The deeper MEMEing

J Spadigam
Pinboard Consulting
4 min readApr 25, 2022

Over the past month, I have been a part of the Pinboard consulting team that competed in the TigerGraph, Graph for All Million Dollar Challenge. The team consisted of 4 talented male coders who have been in the IT industry for longer than I have been alive (statement may be slightly exaggerated) and me. In the initial stages of the project, I volunteered to do any work that would not need a shell or coding terminal which is why I am currently writing blog posts. Despite my technical limitations, the boss has been very patient and encourages me to take on tasks that sometimes may not be in my capacity. (That were not in my capacity at a certain period but are currently being developed as a part of my new technical skill set *insert swavy emoticon*). One of my newest work-related learnings is how to use push and pull requests on GitHub.

Over the summer, my cousin tutored a group of 4–5 year-olds in a coding summer camp and I am certain that they know more about GitHub than me, a master’s degree student working in a tech-based consultancy. As a part of the TigerGraph challenge I volunteered to write the README for our project. For my nontechnical friends, a README file gives you a summary about the other documents you would find in the GitHub repository; the document is supposed to save you before you fall down a rabbit hole. Copy Alice (in Wonderland), she drank a potion just because it said: ‘Drink Me’, if you see any file that says “README” I highly recommend you read it. When Jane (that’s me) volunteered to help with the README I saw no problems, the document was supposed to summarise the agile sprints the team was planning on running through and the outputs expected at each stage.

Easy, right? Maybe… In retrospect, yes sure it was easy; at the time it was not easy. As somebody who never used GitHub before, I was immediately smitten by the new graphical intro into the world of cloud-based storage. The GitHub signup process has been updated and it is now ZHOOZH! Very glamorous, there was a light tunnel and a soaring OCTOCAT; everything in this new world of repositories was bright and shiny, and welcoming — it looked like a platform I could easily integrate with and manoeuvre around.

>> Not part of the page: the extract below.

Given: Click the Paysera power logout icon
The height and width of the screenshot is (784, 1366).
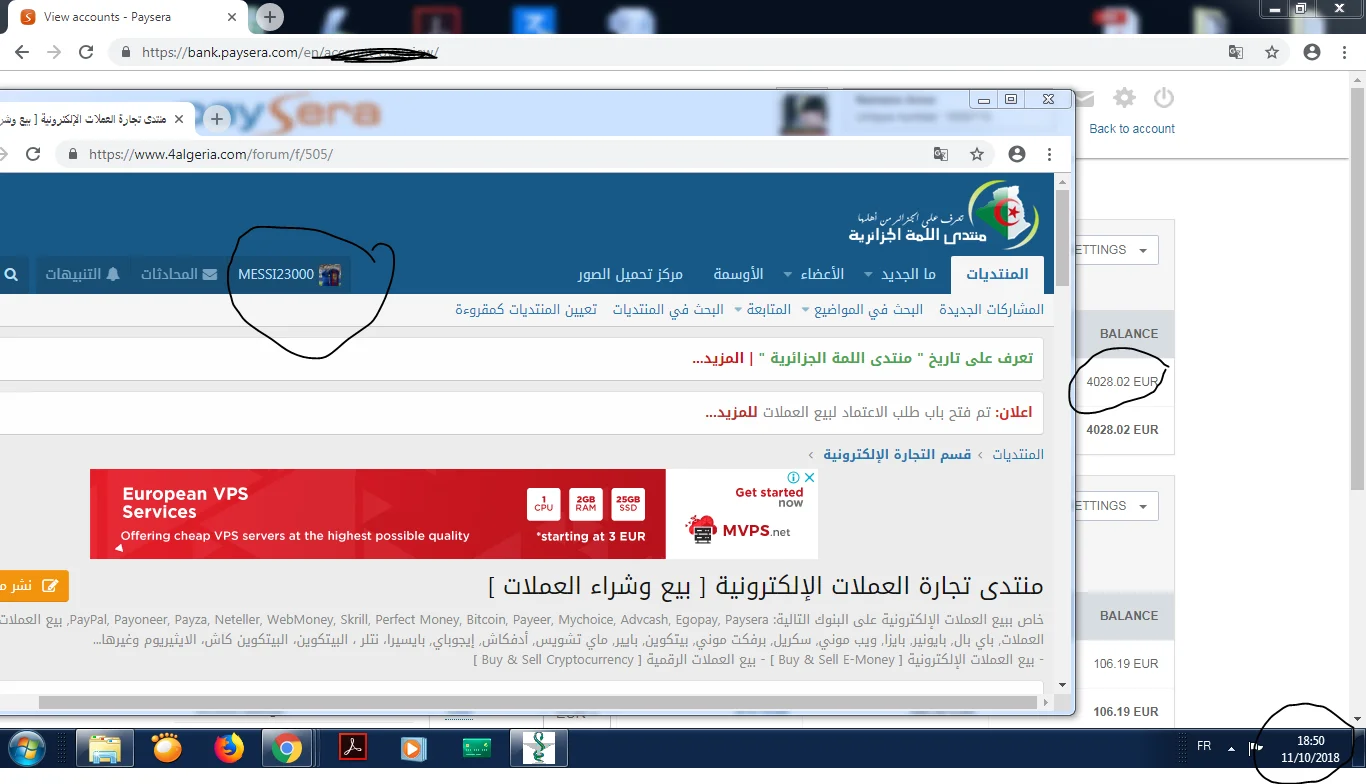Looking at the screenshot, I should coord(1163,97).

Insert dramatic change in background music, that is until I started working on the README and more buttons started appearing on the screen and there were new requests and branches and merging options became available. I ran my draft README past the boss who gave me logical suggestions on how I should not share top secret internal information on the README and proposed suitable changes. So, I made the changes, wrote a few more drafts and eventually reached a copy that both met the requirements of the project and had shareable content. My final draft was written right before I left work for the weekend and to avoid any rookie mistakes (because I am intelligent) I hit the ctrl+s button multiple times (as you do, especially after reading enough memes about not saving changes on documents). Hit ctrl+s a few more times for good measure and partied through my weekend with the plan of resuming my README work on Monday morning. Come Monday morning, all my changes had disappeared, and my GitHub README was back to version 01 “The one with all the secret information.” I was horrified and immediately started to google things about broken READMEs and READMEs that do not respond to ctrl+s. Google responded with the following words of wisdom:

“In case of fire

1) Git commit

2) Git push

3) Leave building”

This meme is not a joke, it is not a meme, it was built from the tears of our coding predecessors who would have forgotten to commit their changes and then had to rewrite multiple lines of code. The Git commit button was one of my first few Git mistakes in the project; soon after learning about the commit button, I offered to upload a csv file on the company repository. GitHub expanded the audience that can view my humiliating learnings to include everybody on the team. If you didn’t know, GitHub stores any changes you make. It records a history of Jane Spadigam made mistakes:

Mistake 01: created a folder in the wrong location

Mistake 02: deleted the folder

Mistake 03: uploaded an empty .xls file

Mistake 04: attempted to delete the blank .xls file (which GitHub would not let her delete)

Commit 05: finally uploaded the correct file in the correct location (***TADA***)

On the flip side I can now commit and use the GUI to amend push and pull requests. The good news for beginners like me is that you don’t need to know bash commands to run your requests — you can do almost anything on the user interface! The Graph for All challenge also taught me many things: how to upload files on public repositories and immediately delete them, how to write a decent README and most importantly, how to google memes before I start any new tasks.

Use memes as a guide to help you find the humour in your journey through the unknown. Take heart fellow tech newbies not knowing about the different tech platforms is not the end of the world — it just means there’s more worlds to explore.